Bonne réorganisation de temps, et ne lâche pas les projets qui t’intéressent vraiment. 🙂
Je suis libre pour la bière ! Nan j’écris rien, mais ton regard fou et ton haleine de saucisson m’ont ému, allez tu bois quoi ?
Fichtrefouille, Senpai, c’est moi qui t’offre la bière. Et merci pour la leçon.
WHISKY! 😉
Là de suite avec le décalage horaire, c’est plutôt l’heure du premier café, mais je note ! 😉
On a aussi ! 😉
Coupable ! Ok, j’avoue, j’ai commence vaillamment les premiers déclencheurs et… J’ai quand meme avancé sur une nouvelle en cours, donc je n’ai pas oublié complètement l’écriture.
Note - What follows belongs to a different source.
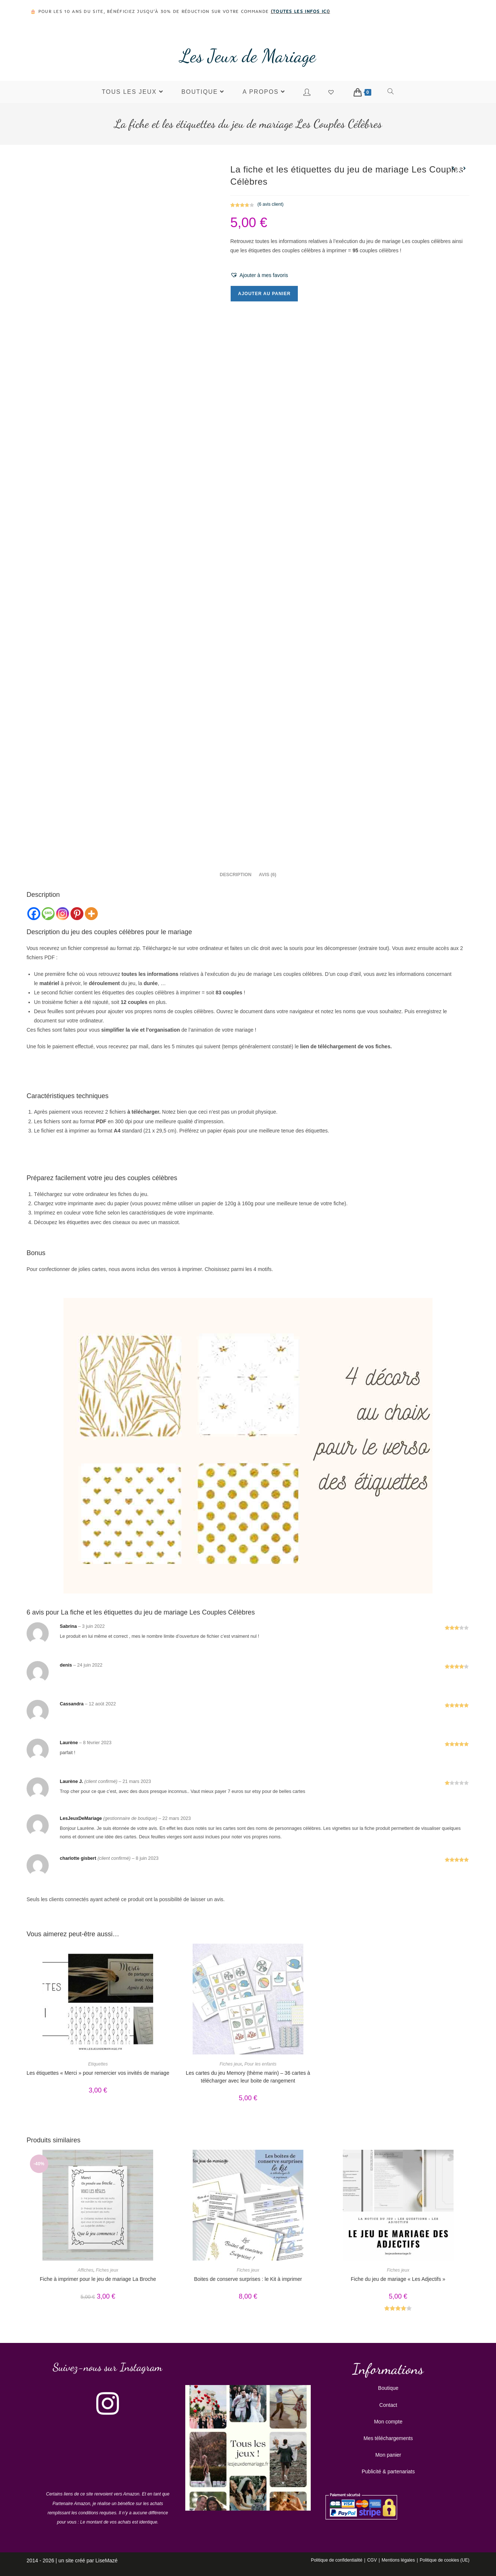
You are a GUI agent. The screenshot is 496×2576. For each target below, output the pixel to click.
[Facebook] (33, 913)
D’ailleurs, plutôt que de passer du temps à trouver des excuses, je m’y remets un petit coup.
Merci pour l’exercice, en tous cas ! Agréable et instructif, comme toujours.
Ah mais si ça t’a aiguisé l’appétit pour tes propres projets, c’est largement mieux ! 🙂
Ils m’ont bien servi, ces déclencheurs, mais en décalé ! Je les ai faits tous d’affilée pour le premier jet d’une histoire — comme je suis plutôt scripturale, le premier jet c’est le hideux, celui qui ne ressemble à rien, qui ne sera présentable qu’après x itérations mais qui doit être écrit le plus vite possible pour avoir une matière première à travailler…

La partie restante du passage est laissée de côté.